*What needs to be done*: Decide whether each of the following statements agrees with the passage on tiotropium cardiac safety, answering yes or no and quoting the passage's deciding words. 1. Holter monitors were performed in more than one study. 2. Subjects with a creatinine above 2.0 mg/dL were excluded from the Phase 3 clinical studies. 3. In the one-year, placebo-controlled studies, the on-treatment ECGs were obtained at or near the expected Cmax.

*Source extract*:
====================

The safety assessments performed in the pivotal studies were generally satisfactory, with one exception.  The cardiac safety database is limited and does not provide sufficient evidence of cardiac safety for this drug.  There are several reasons to be concerned about possible cardiac effects of tiotropium.  First, anticholinergic drugs, such as tiotropium, might be expected to have effects on cardiac rate and rhythm.  Second, the drug is associated with detectable plasma concentrations, particularly with chronic use.  Third, underlying cardiac disease is common in the proposed patient population.  As with most clinical development programs, subjects with significant cardiac disease (e.g. myocardial infarction within 1 year, heart failure within three years, cardiac arrhythmia requiring drug therapy, and significant disease other than COPD), subjects with hypoxemia requiring daytime oxygen therapy, and subjects with a creatinine >2.0 mg/dL were excluded from participation in the Phase 3 clinical studies.  Such patients, who will receive the drug if it is approved, may be at increased risk of adverse drug-related cardiac effects.  Finally, because of the large volume of distribution and long elimination half-life, subjects who develop adverse drug effects will continue to be exposed for weeks after discontinuing the drug.

 

The cardiac safety database includes insufficient Holter monitor data.  Holter monitors were performed in only one study (205.123).  In that study, “baseline” Holters included a period of time on drug, complicating the interpretation of the comparison of baseline to on-treatment data.  On-treatment Holters were only available for 37 patients treated with the proposed dose in the morning, 35 patients treated with the proposed dose in the evening, and 31 placebo patients.  For comparison, the product label for Serevent Inhalation Aerosol (GlaxoSmithKline) indicates that Holter monitoring was performed on 284 COPD patients during five 24-hour periods

 

Although the ECG monitoring in the one-year, placebo-controlled studies was less than optimal because the on-treatment ECGs were not obtained at or near the expected Cmax (and may have been obtained pre-dose), the ECG database is supported by the timed ECGs from the multiple-dose, dose-ranging study (205.108).

====================

*Supplied data*:

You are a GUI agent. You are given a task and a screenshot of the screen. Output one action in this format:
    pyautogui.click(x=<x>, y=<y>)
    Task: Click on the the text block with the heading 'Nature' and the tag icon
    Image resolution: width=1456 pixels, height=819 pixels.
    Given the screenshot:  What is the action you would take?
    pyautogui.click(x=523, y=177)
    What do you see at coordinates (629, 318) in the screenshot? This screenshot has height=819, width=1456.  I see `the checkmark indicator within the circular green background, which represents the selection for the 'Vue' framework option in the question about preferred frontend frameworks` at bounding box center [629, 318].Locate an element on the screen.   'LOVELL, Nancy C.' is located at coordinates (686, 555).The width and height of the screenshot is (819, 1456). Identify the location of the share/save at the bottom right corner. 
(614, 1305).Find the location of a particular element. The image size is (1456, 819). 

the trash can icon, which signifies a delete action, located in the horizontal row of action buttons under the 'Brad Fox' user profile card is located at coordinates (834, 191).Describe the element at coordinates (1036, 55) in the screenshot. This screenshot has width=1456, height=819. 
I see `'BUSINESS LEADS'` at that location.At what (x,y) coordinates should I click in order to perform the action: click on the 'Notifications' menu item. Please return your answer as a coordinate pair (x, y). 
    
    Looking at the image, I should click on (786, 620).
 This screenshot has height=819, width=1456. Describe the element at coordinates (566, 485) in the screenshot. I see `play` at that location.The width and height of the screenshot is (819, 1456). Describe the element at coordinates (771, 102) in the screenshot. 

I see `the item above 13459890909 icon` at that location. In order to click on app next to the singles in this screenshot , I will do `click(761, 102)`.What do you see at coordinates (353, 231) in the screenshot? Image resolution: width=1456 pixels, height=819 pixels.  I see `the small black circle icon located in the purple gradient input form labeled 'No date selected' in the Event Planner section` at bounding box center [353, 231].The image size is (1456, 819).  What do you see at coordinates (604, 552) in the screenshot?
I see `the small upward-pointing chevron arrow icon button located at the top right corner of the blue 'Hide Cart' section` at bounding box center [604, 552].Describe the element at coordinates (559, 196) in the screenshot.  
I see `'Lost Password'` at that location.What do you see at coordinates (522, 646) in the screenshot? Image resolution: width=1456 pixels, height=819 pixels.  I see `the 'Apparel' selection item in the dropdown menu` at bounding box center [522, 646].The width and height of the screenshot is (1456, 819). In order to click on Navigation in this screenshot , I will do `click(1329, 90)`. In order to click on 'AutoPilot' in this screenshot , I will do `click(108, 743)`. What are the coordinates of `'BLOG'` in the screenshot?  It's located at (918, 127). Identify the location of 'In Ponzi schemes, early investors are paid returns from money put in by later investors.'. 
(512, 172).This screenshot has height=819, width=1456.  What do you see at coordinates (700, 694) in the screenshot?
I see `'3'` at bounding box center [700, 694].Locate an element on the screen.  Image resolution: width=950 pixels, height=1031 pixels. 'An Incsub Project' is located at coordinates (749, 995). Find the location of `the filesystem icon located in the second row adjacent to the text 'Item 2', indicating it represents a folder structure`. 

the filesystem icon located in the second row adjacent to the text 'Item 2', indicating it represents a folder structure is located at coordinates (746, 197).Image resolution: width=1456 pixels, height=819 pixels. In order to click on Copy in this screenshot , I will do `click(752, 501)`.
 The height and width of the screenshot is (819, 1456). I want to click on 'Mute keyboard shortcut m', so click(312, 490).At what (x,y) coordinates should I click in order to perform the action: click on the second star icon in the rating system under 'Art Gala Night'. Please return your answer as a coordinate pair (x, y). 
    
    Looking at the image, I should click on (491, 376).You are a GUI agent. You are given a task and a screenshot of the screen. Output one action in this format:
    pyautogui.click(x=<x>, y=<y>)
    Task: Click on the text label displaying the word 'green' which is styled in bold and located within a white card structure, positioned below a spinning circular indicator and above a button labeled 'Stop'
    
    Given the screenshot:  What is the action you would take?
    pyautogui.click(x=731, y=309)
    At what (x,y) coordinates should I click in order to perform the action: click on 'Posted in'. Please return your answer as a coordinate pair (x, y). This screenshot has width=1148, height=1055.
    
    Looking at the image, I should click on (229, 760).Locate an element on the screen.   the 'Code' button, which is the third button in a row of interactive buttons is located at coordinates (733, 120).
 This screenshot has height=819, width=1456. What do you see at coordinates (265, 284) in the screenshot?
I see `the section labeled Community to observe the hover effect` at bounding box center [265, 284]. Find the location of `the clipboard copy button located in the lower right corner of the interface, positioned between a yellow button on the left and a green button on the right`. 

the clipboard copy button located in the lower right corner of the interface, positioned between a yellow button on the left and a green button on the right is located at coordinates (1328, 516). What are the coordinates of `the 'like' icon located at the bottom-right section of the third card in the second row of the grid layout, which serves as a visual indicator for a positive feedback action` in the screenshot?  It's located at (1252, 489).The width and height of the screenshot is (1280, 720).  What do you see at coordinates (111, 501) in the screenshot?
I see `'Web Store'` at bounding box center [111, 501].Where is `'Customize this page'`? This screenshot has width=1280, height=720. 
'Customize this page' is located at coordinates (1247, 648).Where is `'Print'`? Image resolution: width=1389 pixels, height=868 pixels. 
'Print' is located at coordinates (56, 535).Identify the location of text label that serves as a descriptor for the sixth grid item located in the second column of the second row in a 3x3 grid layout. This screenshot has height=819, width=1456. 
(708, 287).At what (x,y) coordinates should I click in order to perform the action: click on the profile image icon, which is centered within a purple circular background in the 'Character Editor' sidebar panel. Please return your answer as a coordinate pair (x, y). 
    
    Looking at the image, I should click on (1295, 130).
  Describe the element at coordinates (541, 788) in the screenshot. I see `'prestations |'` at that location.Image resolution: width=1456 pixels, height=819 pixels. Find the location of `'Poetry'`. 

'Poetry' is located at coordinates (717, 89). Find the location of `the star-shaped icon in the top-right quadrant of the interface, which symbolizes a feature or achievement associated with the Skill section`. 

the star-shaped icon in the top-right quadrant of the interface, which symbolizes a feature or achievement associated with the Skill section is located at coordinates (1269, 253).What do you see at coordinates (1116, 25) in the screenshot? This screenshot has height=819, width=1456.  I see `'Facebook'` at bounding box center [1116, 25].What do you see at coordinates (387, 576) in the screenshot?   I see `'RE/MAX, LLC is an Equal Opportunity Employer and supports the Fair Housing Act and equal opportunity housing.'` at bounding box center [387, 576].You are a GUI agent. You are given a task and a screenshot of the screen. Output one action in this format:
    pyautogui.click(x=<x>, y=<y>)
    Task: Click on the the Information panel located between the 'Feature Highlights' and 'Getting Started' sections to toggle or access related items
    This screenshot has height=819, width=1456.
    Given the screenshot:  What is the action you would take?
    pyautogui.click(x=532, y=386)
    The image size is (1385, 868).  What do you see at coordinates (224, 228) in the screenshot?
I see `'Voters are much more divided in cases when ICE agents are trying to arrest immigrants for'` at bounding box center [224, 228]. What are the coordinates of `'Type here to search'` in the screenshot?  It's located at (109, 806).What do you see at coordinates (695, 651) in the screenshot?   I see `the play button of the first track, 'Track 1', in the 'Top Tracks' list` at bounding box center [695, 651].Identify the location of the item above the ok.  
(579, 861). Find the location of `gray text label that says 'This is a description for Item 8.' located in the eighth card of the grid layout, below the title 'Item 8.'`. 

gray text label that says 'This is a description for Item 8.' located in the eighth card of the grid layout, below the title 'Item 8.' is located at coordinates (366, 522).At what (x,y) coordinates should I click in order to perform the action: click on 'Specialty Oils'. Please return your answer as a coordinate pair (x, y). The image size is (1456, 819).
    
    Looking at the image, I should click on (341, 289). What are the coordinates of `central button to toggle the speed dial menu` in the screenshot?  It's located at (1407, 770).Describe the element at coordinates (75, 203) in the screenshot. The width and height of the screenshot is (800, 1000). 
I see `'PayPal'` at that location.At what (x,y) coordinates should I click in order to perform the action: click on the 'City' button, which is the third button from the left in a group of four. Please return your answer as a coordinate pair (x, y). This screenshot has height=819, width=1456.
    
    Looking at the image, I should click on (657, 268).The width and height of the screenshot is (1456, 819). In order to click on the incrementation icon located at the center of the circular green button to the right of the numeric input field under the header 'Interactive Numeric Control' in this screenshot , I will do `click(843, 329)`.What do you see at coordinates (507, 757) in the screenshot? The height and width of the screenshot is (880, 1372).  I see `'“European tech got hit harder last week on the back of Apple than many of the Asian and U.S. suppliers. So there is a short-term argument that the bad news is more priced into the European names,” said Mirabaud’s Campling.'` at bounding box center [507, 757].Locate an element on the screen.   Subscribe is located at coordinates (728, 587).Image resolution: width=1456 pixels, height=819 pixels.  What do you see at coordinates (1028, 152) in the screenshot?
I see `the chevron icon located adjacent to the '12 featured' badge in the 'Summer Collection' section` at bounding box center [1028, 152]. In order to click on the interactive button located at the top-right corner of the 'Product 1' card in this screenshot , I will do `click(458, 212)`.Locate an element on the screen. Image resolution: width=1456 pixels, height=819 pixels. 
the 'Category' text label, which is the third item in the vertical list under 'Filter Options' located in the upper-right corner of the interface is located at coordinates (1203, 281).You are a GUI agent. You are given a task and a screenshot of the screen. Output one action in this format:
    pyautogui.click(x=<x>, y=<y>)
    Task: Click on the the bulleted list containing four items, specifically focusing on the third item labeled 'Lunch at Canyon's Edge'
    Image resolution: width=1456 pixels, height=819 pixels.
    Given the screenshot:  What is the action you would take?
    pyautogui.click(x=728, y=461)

====================

*Result for this exercise*:
1. No: "Holter monitors were performed in only one study (205.123)."
2. Yes: "subjects with a creatinine >2.0 mg/dL were excluded from participation in the Phase 3 clinical studies"
3. No: "the on-treatment ECGs were not obtained at or near the expected Cmax"